Hello and happy Friday! In today’s Sew Your Stash 2019 | 14 post I’m going to be talking about works in progress. If we can finish up more of our works in progress, we can definitely sew our stash. But what about those projects that you like working on over a longer period of time? I’ll discuss those today as well.
I spent a little time this week adding to my Village blocks collection. This project was initially one I thought I’d finish right away, but then later decided that by working on it over a longer period of time I’d be able to incorporate more of our fabrics. I usually work on these just every 3-4 months and use scraps from my most current projects. (The Village Quilt pattern can be found here).
My process for these blocks over the past year or so has been to make several roof units and also make house bottom units. At this point I don’t worry about which roofs and which houses will go together. I just make “like” sections so I can chain piece.
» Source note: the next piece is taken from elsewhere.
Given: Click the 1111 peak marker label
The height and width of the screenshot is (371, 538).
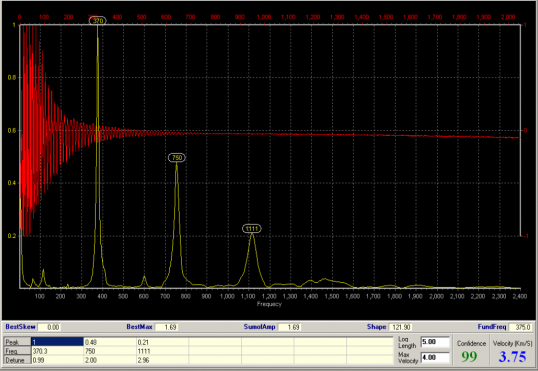Looking at the screenshot, I should (x=252, y=229).

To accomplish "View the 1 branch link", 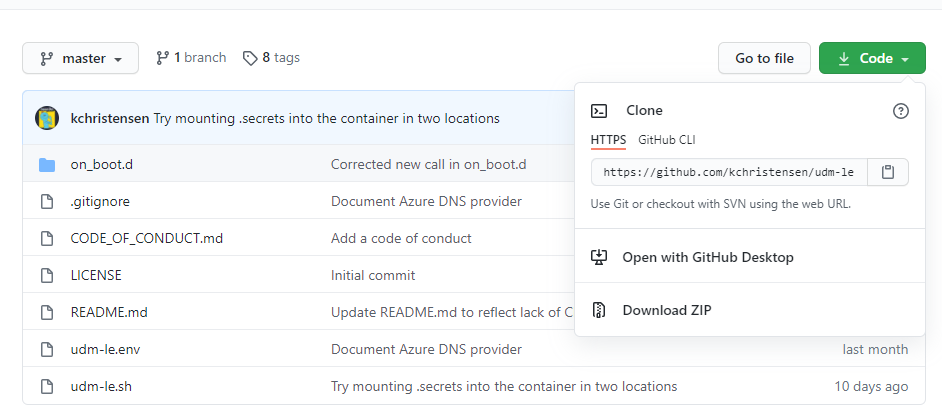I will tap(191, 58).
Then, after I have a group of roof and house units, I play around with different roofs for different houses and move them until I’m satisfied with how the houses look. This part of the process actually goes very quickly. I’ll usually try to match the ones I think might be the most difficult to choose first so the easy ones (units that could work with two or more roof options) are left for the end.
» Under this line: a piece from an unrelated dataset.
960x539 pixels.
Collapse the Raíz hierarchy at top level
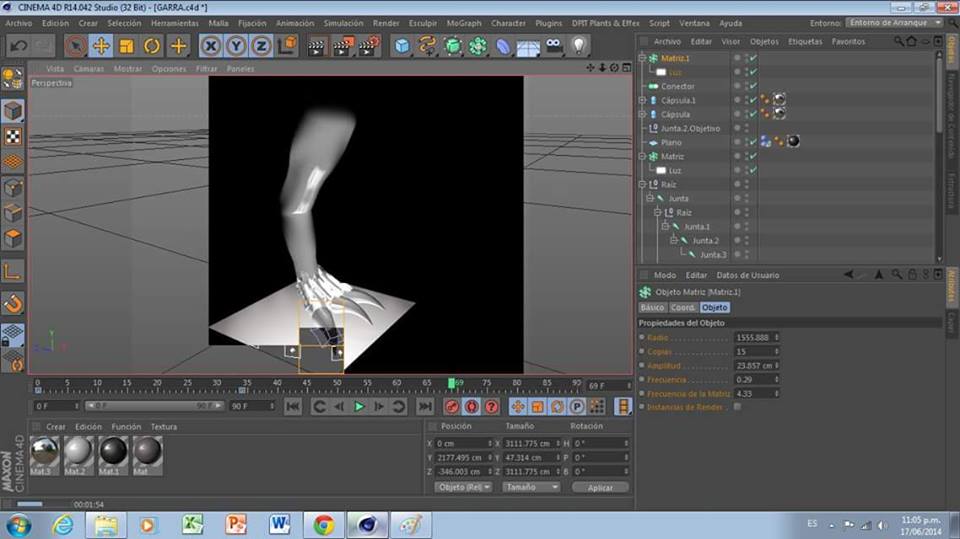[643, 184]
Then it’s easy to chain piece the new houses together!
Best Tips for Keeping up with Works in Progress
Here is a summary of some of the things that have been most helpful to me in working on works in progress (both long-term and short-term ones).
1. Keep a List of Ongoing Projects
This really does help…by keeping a list, you won’t forget any or leave any out. It also helps to make some short notes on the list about what stage the project is currently in. Find one of my favorite free printable lists here.
2. Keep a Reference Sheet with each Project
I keep a short reference sheet with each project. Often this keeps me from having to pull out the pattern and look things up before working on blocks. For example, for the Village house quilt I’m working on I have a simple page with measurements for the house sides, door, and top of door. I also have notes on the measurements for the flying geese roof sections. So each time I work on this project I just need to refer to the reference sheet quickly to begin cutting pieces (see my reference sheet here). I keep a similar reference page with each of my works in progress projects.
3. Set a Progress Goal for each Work in Progress
Decide on a general time frame for each work in progress. Some might have deadlines–whether short or long. Others might be just for fun without any type of real deadline. Either way, it helps to have an idea of how long you might want to work on each individual project. When I have some that have been hanging around for a little too long, I’ll change them from long-term to short-term to get them finished up! (Next week, I’ll be sharing one of those projects and how I plan to accelerate my progress on it)! I keep a not of my suggested time frame on my master works in progress list.
Find a few more thoughts about keeping up with Works in Progress projects here and here. And this post about how to get organized at the beginning of a new year is great for any time organizing.
Happy quilting, and thanks so much for stopping by!